Expected Impact of the 2017 Amendment Act

The enactment of the 2017 Act is aimed to address the difficulties in implementation owing to strict compliance necessities, facilitate ease of doing business in order to promote growth with employment, harmonisation with accounting standards, the Securities and Exchange Board of India Act, 1992 and the regulations made thereunder, and the Reserve Bank of India Act, 1934 and the regulations made thereunder and rectify omissions and inconsistencies in the 2013 Act.

A Progressive Amendment

One of the foremost objectives of the Companies Amendment Act 2017 is to promote the ease of doing business in India.
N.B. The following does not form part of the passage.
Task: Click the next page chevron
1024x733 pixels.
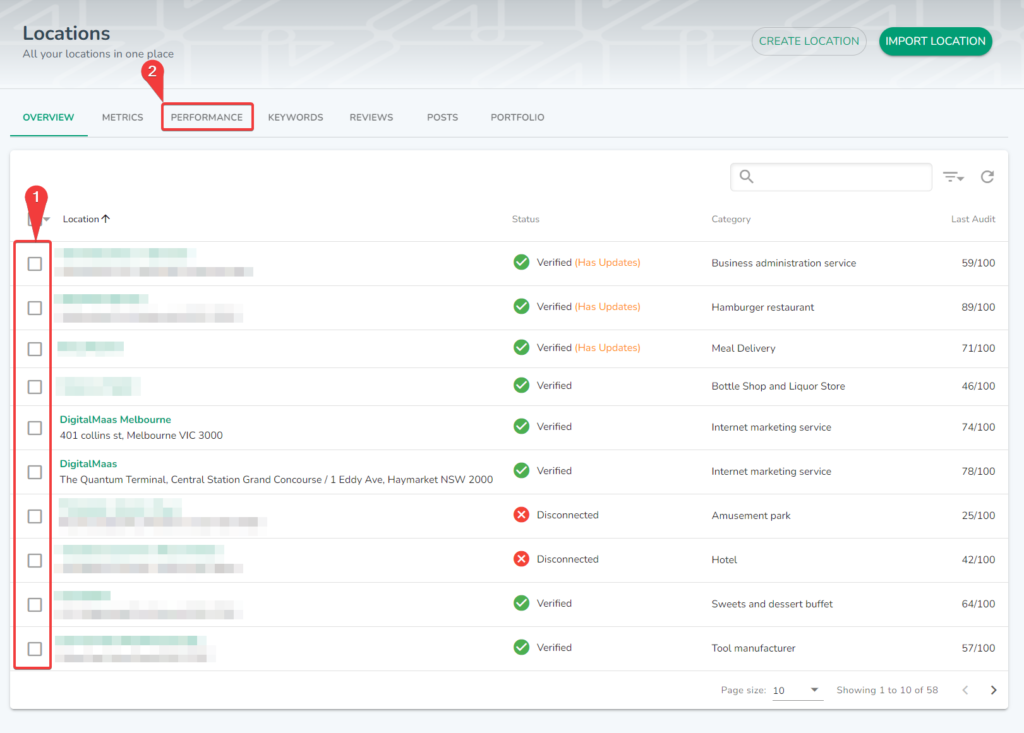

Therefore, in order to reap the benefits of the introduced amendments, it is required by the companies to take note of the changes made to the 2013 Act and implement them as effectively as possible.

As the Act has come into force recently, feedbacks from the corporate sector is yet to be received, but it can be said from the first view of the amendment that the proposed reform will put the Company Law of India in line with the global standards.